• [PROVIDED TEXT]:
__________

Deep Learning Labs

A collection of Jupyter notebooks and Python scripts implementing core deep-learning concepts with PyTorch and the standard scientific Python stack.

Repository Layout

Lab1/            – Perceptrons, logistic regression, XOR problem
Lab2/            – PyTorch tensors, gradient descent, nn.Module
Lab3/            – MLP classification on MNIST, optimisers, Optuna, dropout
Lab4/            – MLP regression & multi-label classification, Optuna
Lab5/            – TensorBoard integration and Optuna visualisation
Lab6_7-project/  – Milestone project: air-quality multiclass classification

Lab Descriptions

Lab 1 – Perceptrons, Logistic Regression, and the XOR Problem

Files: Lab1/1_XOR_and_OR_problem.ipynb · Lab1/2_MLP_for_XOR.ipynb · Lab1/3_Decysion_Boundry.ipynb · Lab1/4_XOR_Logistic_dim.ipynb

Explores the classical XOR/OR binary-classification problem as a gateway to understanding linear separability.

1_XOR_and_OR_problem.ipynb — NumPy hand-coded perceptron for OR; demonstrates why a single linear classifier fails on XOR; confirmed with sklearn.linear_model.LogisticRegression and confusion-matrix / classification-report metrics.
2_MLP_for_XOR.ipynb — Two-layer PyTorch MLP (nn.Module) that correctly learns XOR, showing why non-linearity is necessary.
3_Decysion_Boundry.ipynb — Decision-boundary visualisation using an sklearn Pipeline + FunctionTransformer for polynomial feature expansion; matplotlib/seaborn plots.
4_XOR_Logistic_dim.ipynb — Further study of dimension-extending feature maps applied to logistic regression for non-linear boundaries.

Topics: perceptron, linear separability, logistic regression, feature engineering, decision boundaries, MLP.
Dataset: Synthetic XOR/OR binary data (NumPy arrays).

__________

• [DATA SEGMENT]:
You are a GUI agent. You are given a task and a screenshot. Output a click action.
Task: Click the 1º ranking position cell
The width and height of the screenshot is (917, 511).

__________

Continue the Deep Learning Labs repository overview from where it stops.

• [REPLY TO THE TASK]:
Lab 2 – PyTorch Fundamentals

Files: Lab2/00_tensors.ipynb · Lab2/01_Gradient_decent.ipynb · Lab2/02_Torch_Modules.ipynb

Hands-on introduction to PyTorch as a numerical computing and deep-learning framework.

00_tensors.ipynb — Tensor creation, arithmetic, broadcasting, CPU ↔ GPU transfer (to("cuda")), and visualisation with seaborn/matplotlib.
01_Gradient_decent.ipynb — Gradient descent on a 1-D regression problem: first with manually computed gradients, then with PyTorch autograd.
02_Torch_Modules.ipynb — Building custom nn.Module subclasses with nn.Linear; forward pass; full training loop on synthetic data; saving/loading weights (Lab2/model.pth).

Topics: tensors, autograd, gradient descent, nn.Module, nn.Linear, training loop.
Dataset: Synthetic regression data (generated in-notebook).

Lab 3 – MLP on MNIST: Optimisers, Cross-Validation, Ensembling, Dropout

Files: Lab3/MNIST_MLP.ipynb · Lab3/MNIST_SGD.ipynb · Lab3/MNIST_ADAM.ipynb · Lab3/MNIST_LR.ipynb · Lab3/Dropout_regularization.ipynb

Applies MLPs to the MNIST handwritten-digit dataset (70 000 samples, 784 features, 10 classes), loaded via sklearn.datasets.fetch_openml('mnist_784', version=1).

MNIST_MLP.ipynb — Baseline MLP with 5-fold cross-validation; majority-voting ensemble; model uncertainty measured via Shannon entropy (scipy.stats.entropy).
MNIST_SGD.ipynb — SGD-optimised MLP; Optuna study to tune the learning rate; retrain with the best trial.
MNIST_ADAM.ipynb — Same pipeline with the Adam optimiser and Optuna hyperparameter search.
MNIST_LR.ipynb — Learning-rate sweep with Optuna on an SGD base optimiser; final model evaluation.
Dropout_regularization.ipynb — Dropout layers for regularisation; mean-response ensembling (predictions averaged across multiple stochastic forward passes in train mode).

Topics: MNIST, MLP, SGD, Adam, K-fold CV, Optuna, dropout, ensembling, model uncertainty.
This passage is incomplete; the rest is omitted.